ACTIVITY ->
Please reproduce the rows word for word, from the line containing "At what (x,y)" through the end of the rows. Leave the pictures out of your answer.

[AVAILABLE DATA Boundary: Start]

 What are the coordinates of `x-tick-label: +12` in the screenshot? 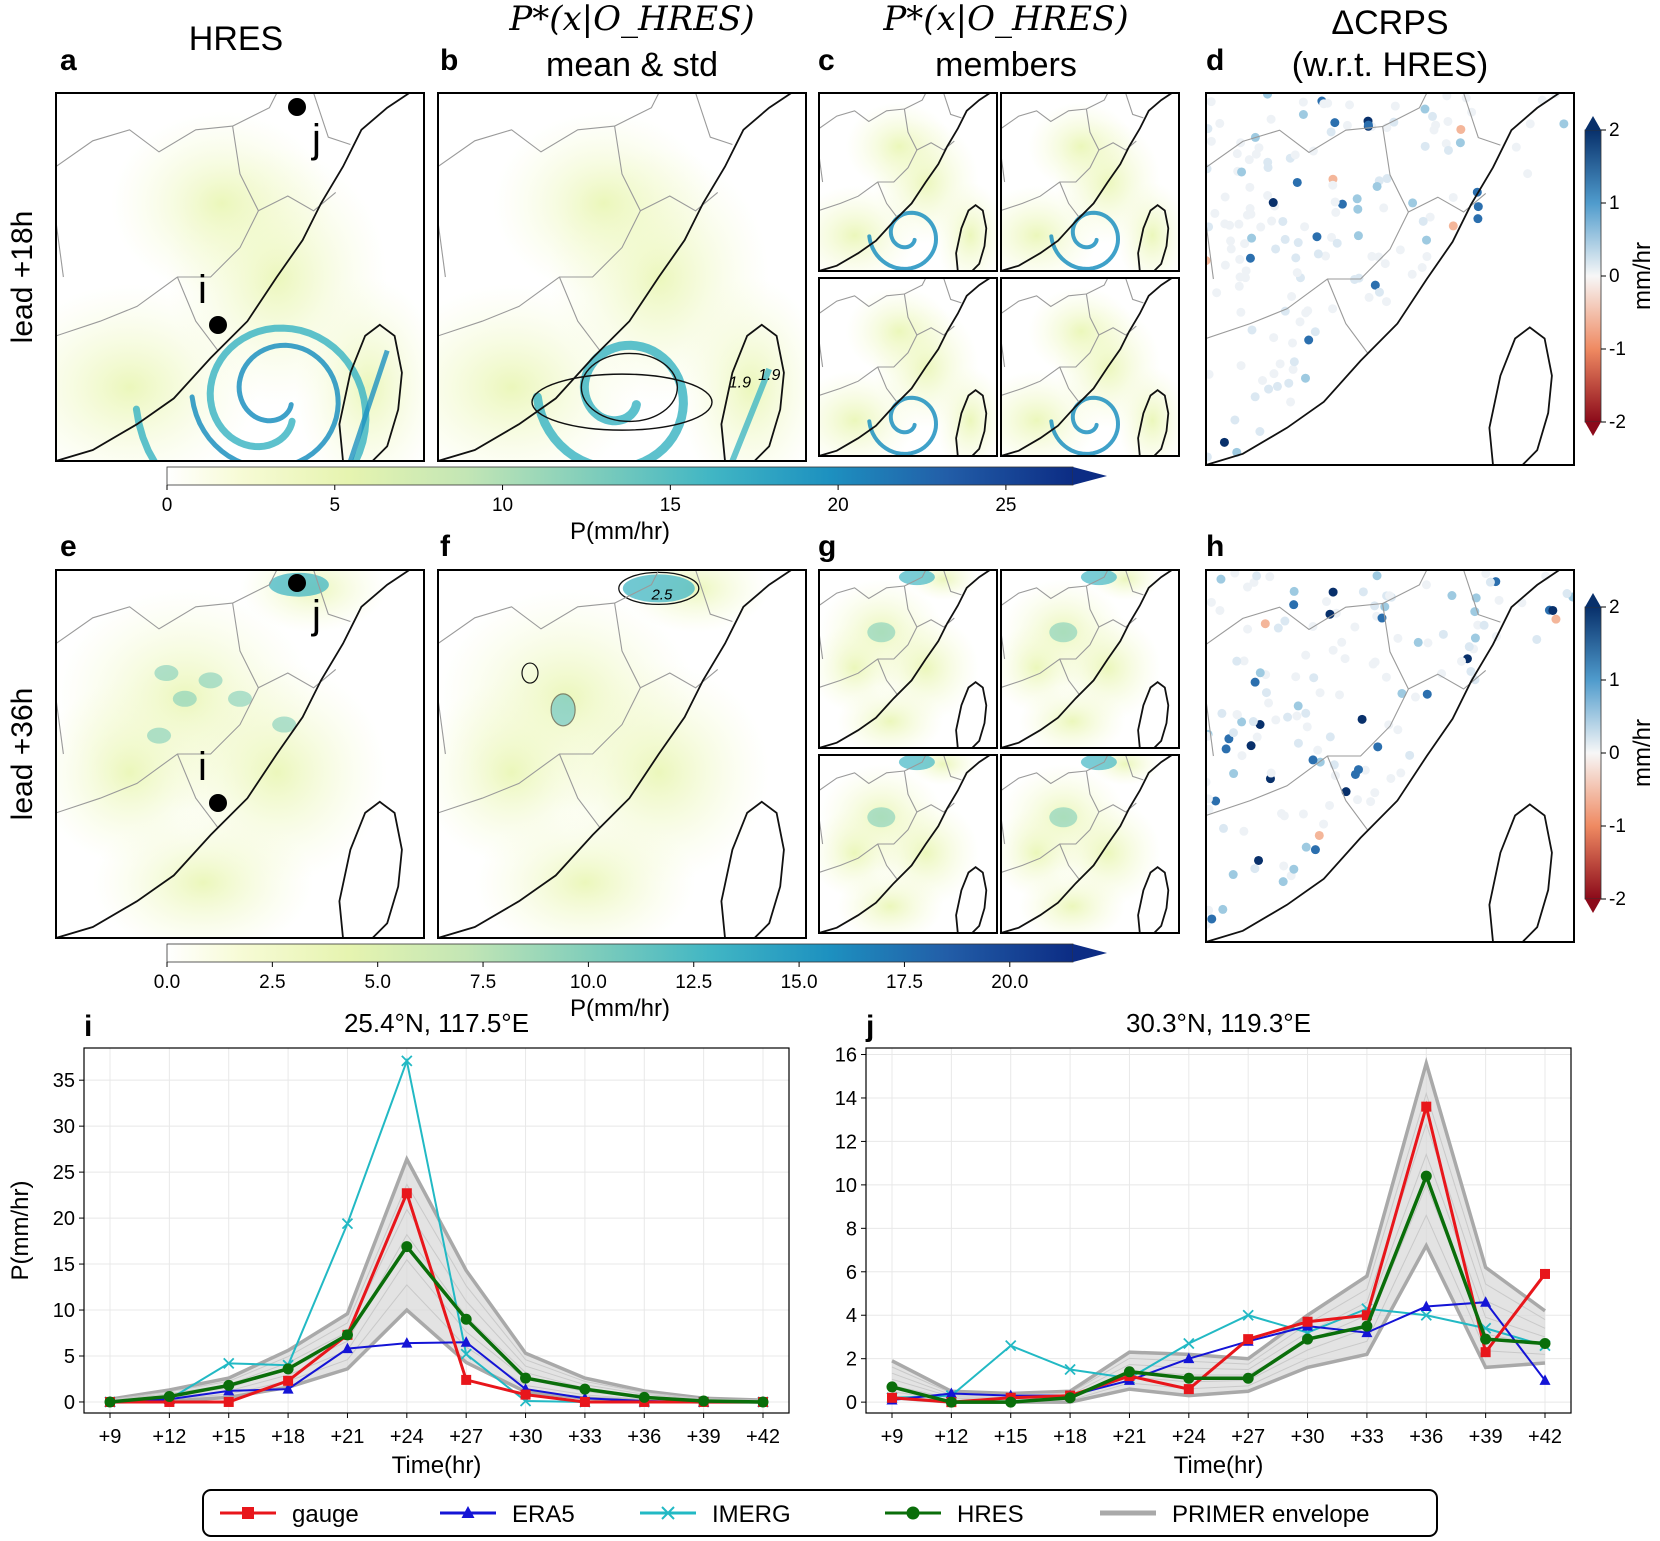 It's located at (951, 1437).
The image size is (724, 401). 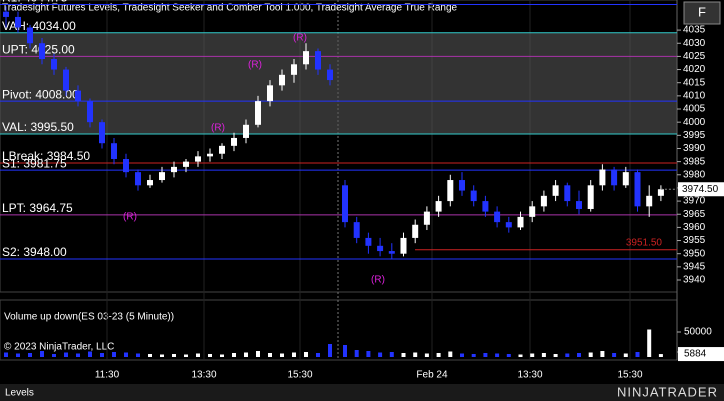 What do you see at coordinates (701, 190) in the screenshot?
I see `last-price-box` at bounding box center [701, 190].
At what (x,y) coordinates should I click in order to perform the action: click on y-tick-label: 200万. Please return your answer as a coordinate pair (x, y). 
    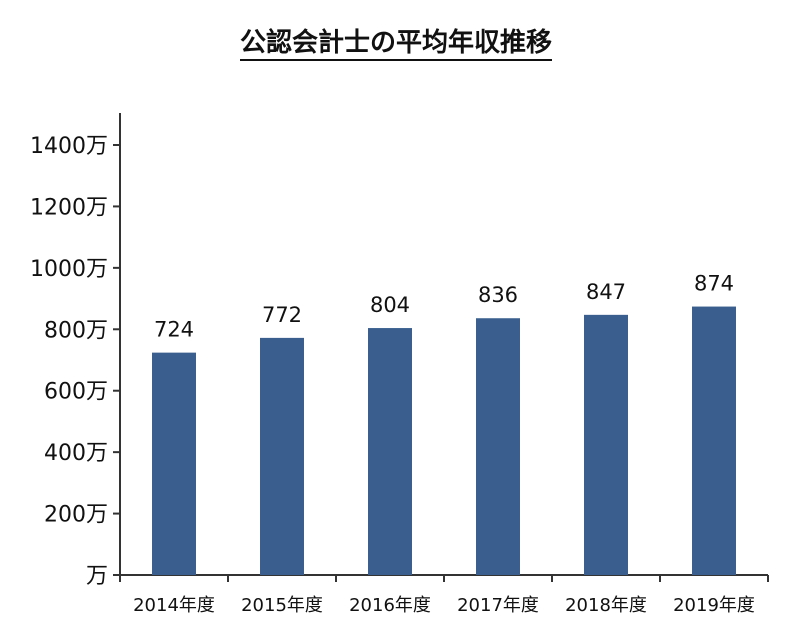
    Looking at the image, I should click on (76, 516).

[AVAILABLE DATA Boundary: End]

COMPLETED EXERCISE ->
At what (x,y) coordinates should I click in order to perform the action: click on y-tick-label: 200万. Please return your answer as a coordinate pair (x, y). 
    Looking at the image, I should click on (76, 516).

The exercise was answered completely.